Canadian Dental Service Breached, Affecting 1.4M

In a formal incident alert, the ADSC (Alberta Data Security Corporation) disclosed that those who had enrolled in programs such as the Alberta Government’s Dental Assistance for Seniors Plan, the Alberta Government’s Low-Income Health Benefits Plans, and beneficiaries of Quikcard, have all been impacted by a ransomware attack that breached sensitive data.

The potentially compromised data varies depending on the benefits plan, but it may include names, addresses, birthdates, government-issued identification numbers, specifics related to dental benefits claims, personal bank account numbers, corporate emails, and details pertaining to corporate bank accounts.
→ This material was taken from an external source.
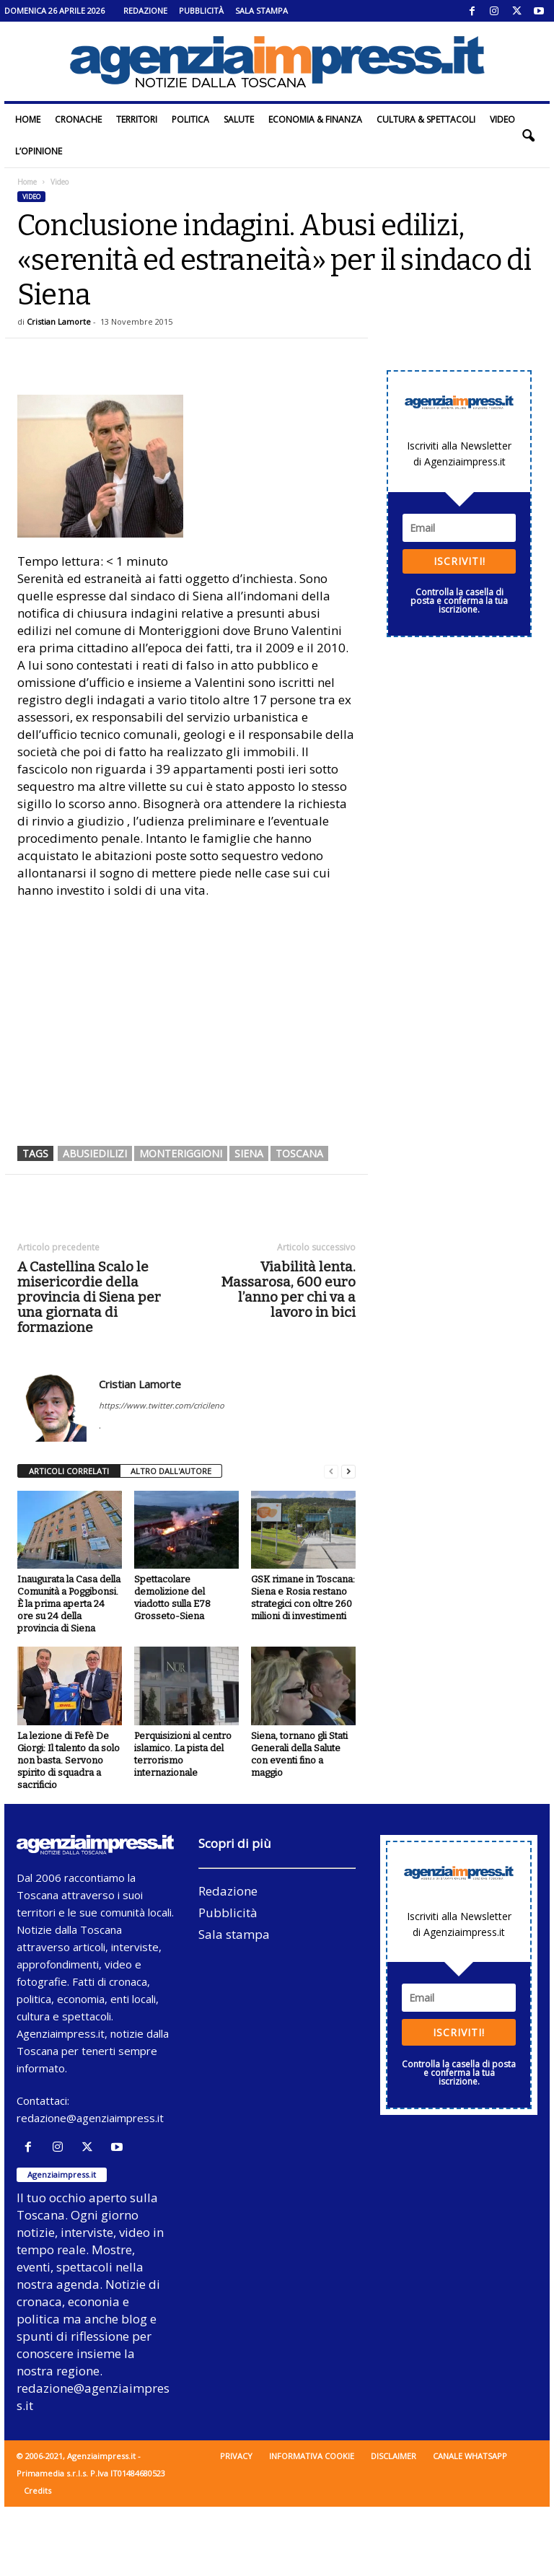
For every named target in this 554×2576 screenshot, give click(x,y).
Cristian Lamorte (59, 321)
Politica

Approximately 1.47 million individuals could have had their sensitive information compromised in the attack. Of those, only 7300 accounts had attached personal banking information. Only those who proactively gave such financial information to the ADSC could have had that data exposed.

The intrusion was initially detected on July 9th, but it wasn't until a fortnight later that the complete extent of the data breach came into focus."The period of compromise was May 7 – July 9, and the unauthorized third party accessed and copied certain data from our network before deploying the malware," ADSC said in a notice on its website.

Lyle Best, the chairman of the corporation, conveyed in an interview that payment was made to the offending ransomware gang (8base), who then allegedly deleted the stolen data as part of an agreement. The incident has been reported to the RCMP and Edmonton police, preventing the firm from revealing the ransom amount. The attack has also been reported to the provincial information and privacy commissioner.

The organization is in the process of reaching out to all those who have been impacted. If personal financial data was involved, the company will offer a complimentary free credit monitoring service.